--- DATA FOR ANALYSIS Enclosed Below ---

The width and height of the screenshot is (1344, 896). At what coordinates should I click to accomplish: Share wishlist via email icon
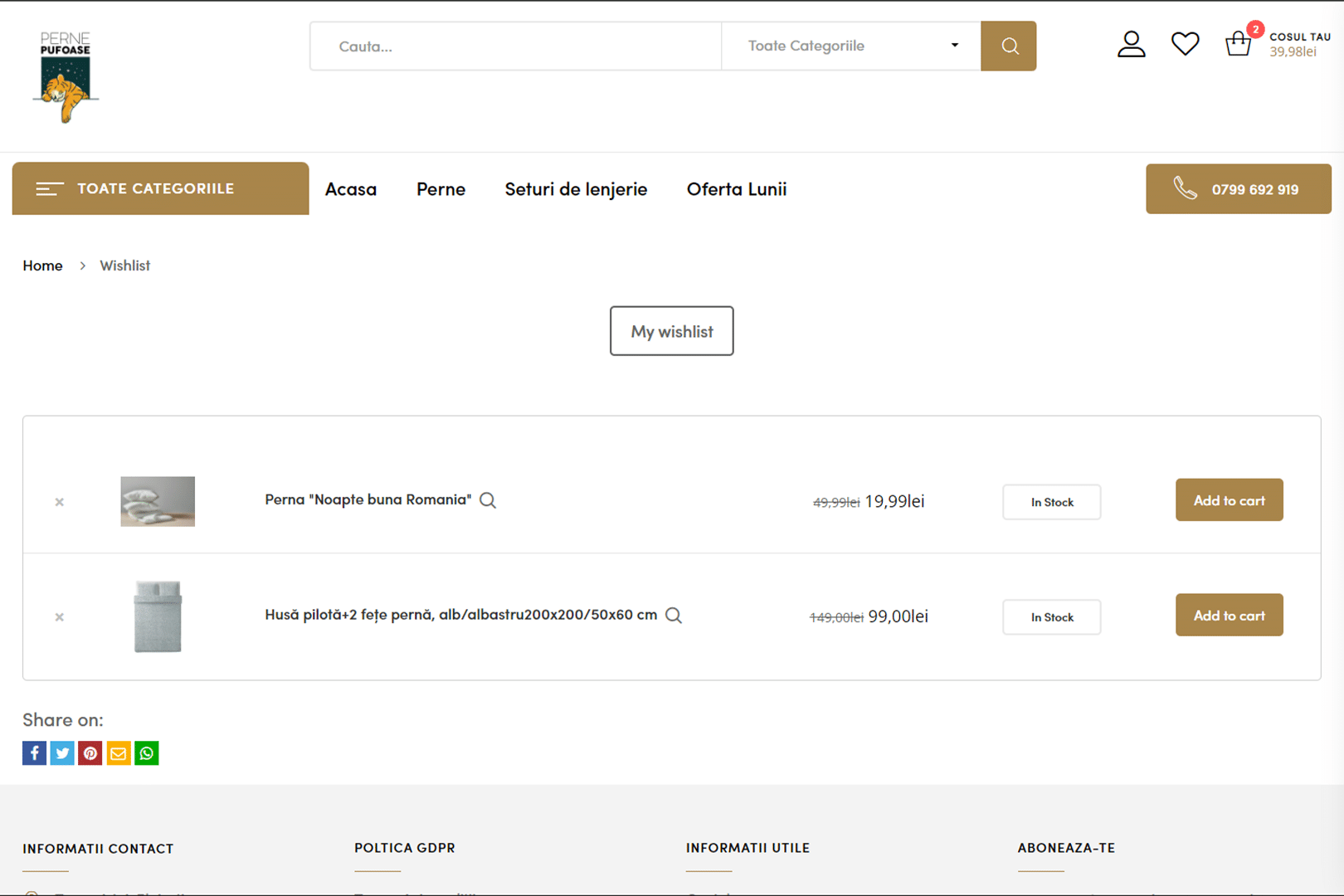(x=119, y=753)
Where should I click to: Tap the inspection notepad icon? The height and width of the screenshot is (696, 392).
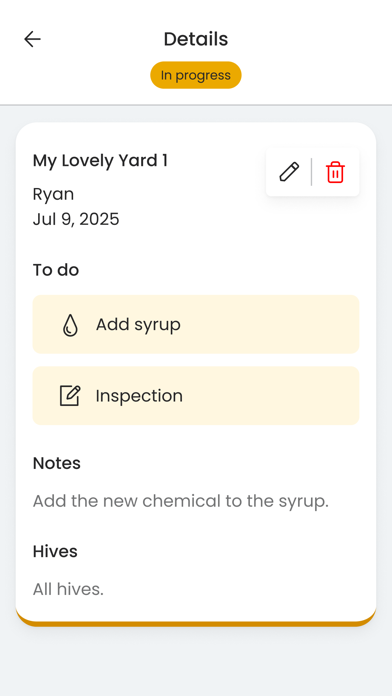point(70,395)
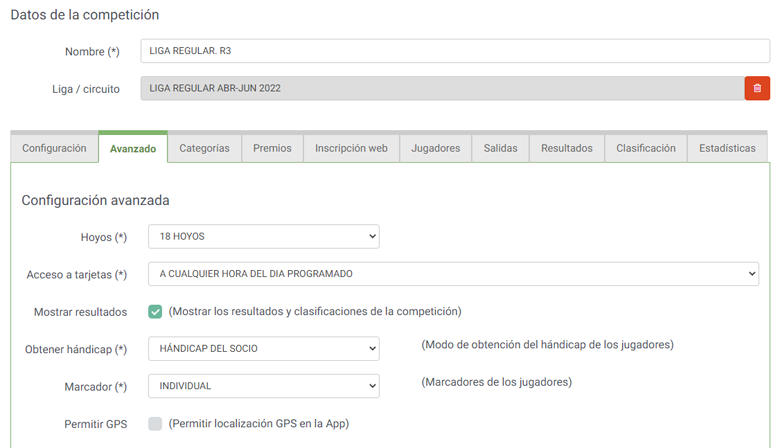The image size is (780, 448).
Task: View the Resultados tab
Action: [x=566, y=148]
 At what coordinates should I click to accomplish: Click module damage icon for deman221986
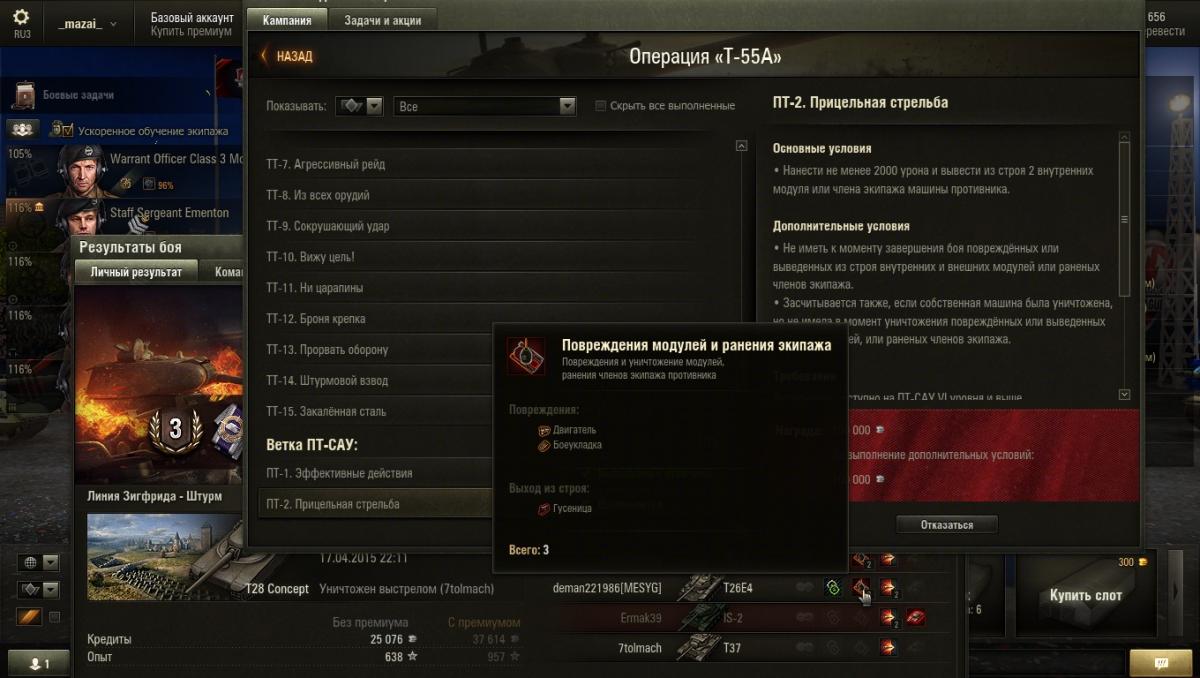pyautogui.click(x=860, y=588)
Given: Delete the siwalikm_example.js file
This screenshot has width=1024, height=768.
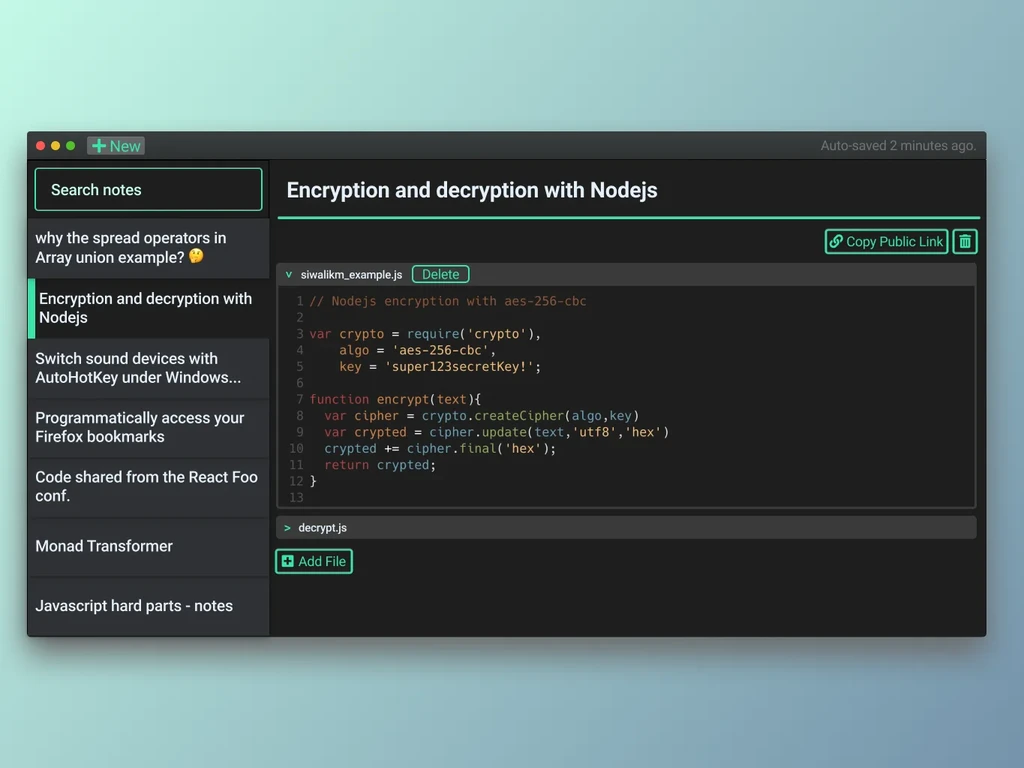Looking at the screenshot, I should [x=440, y=274].
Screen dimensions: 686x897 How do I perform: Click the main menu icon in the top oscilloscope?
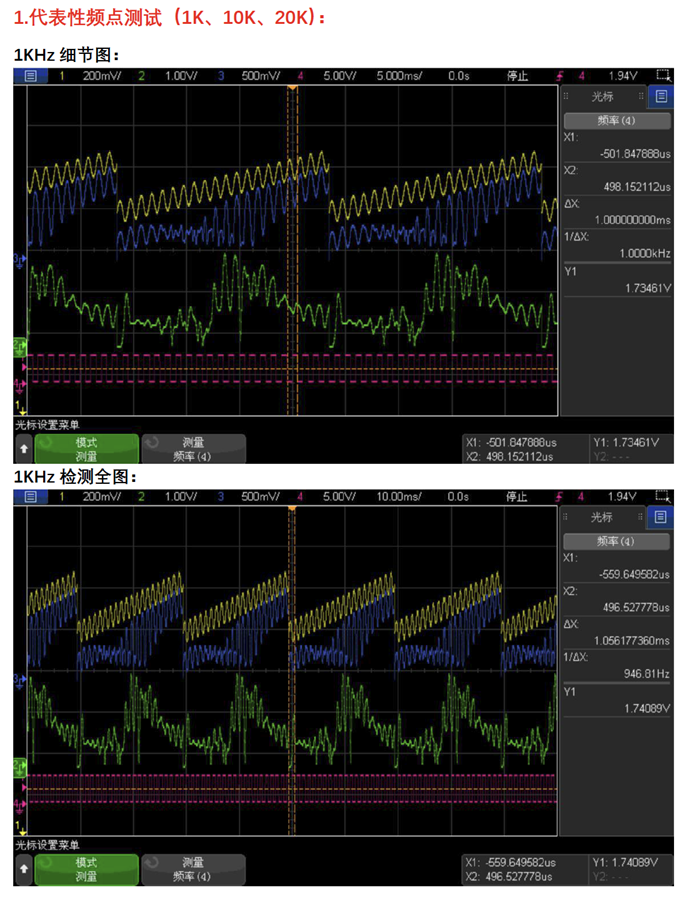pyautogui.click(x=30, y=75)
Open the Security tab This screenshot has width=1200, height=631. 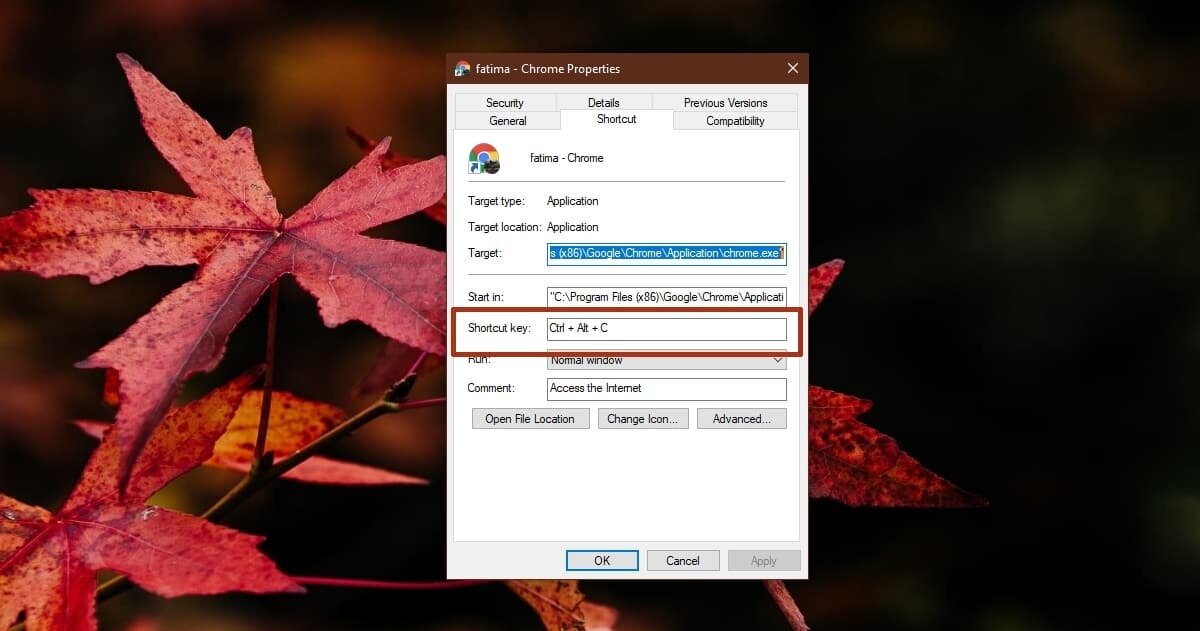[505, 102]
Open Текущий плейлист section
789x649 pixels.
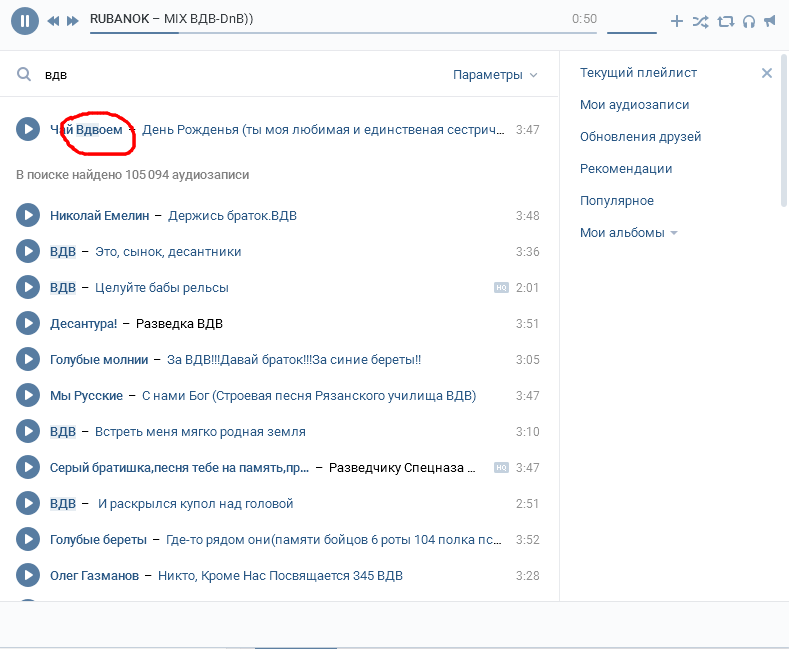click(x=638, y=73)
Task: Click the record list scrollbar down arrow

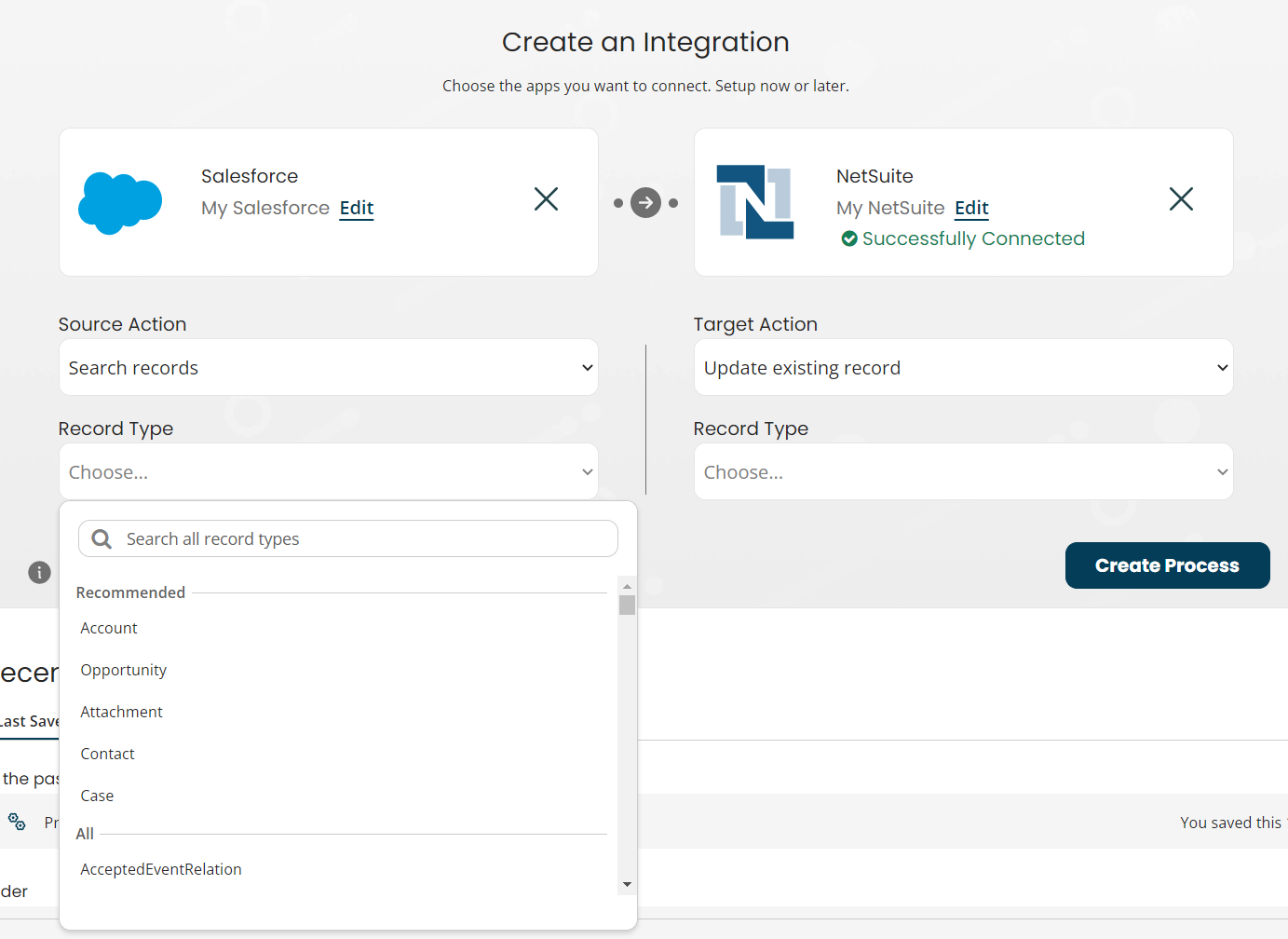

--- End of Enclosed DATA FOR ANALYSIS ---

-- PROBLEM REQUIREMENTS --
Only the lines from the start of the material to the line with "Given: Delete the siwalikm_example.js file", inclusive, belong in the answer, printed exactly and free of pictures.

-- RESPONSE --
The width and height of the screenshot is (1344, 896). At what coordinates should I click to accomplish: Share wishlist via email icon
(x=119, y=753)
Where should I click to: Tap the inspection notepad icon? The height and width of the screenshot is (696, 392).
point(70,395)
The image size is (780, 448).
Task: View the Resultados tab
Action: [x=566, y=148]
 At what coordinates should I click to accomplish: Click module damage icon for deman221986
pyautogui.click(x=860, y=588)
Given: Delete the siwalikm_example.js file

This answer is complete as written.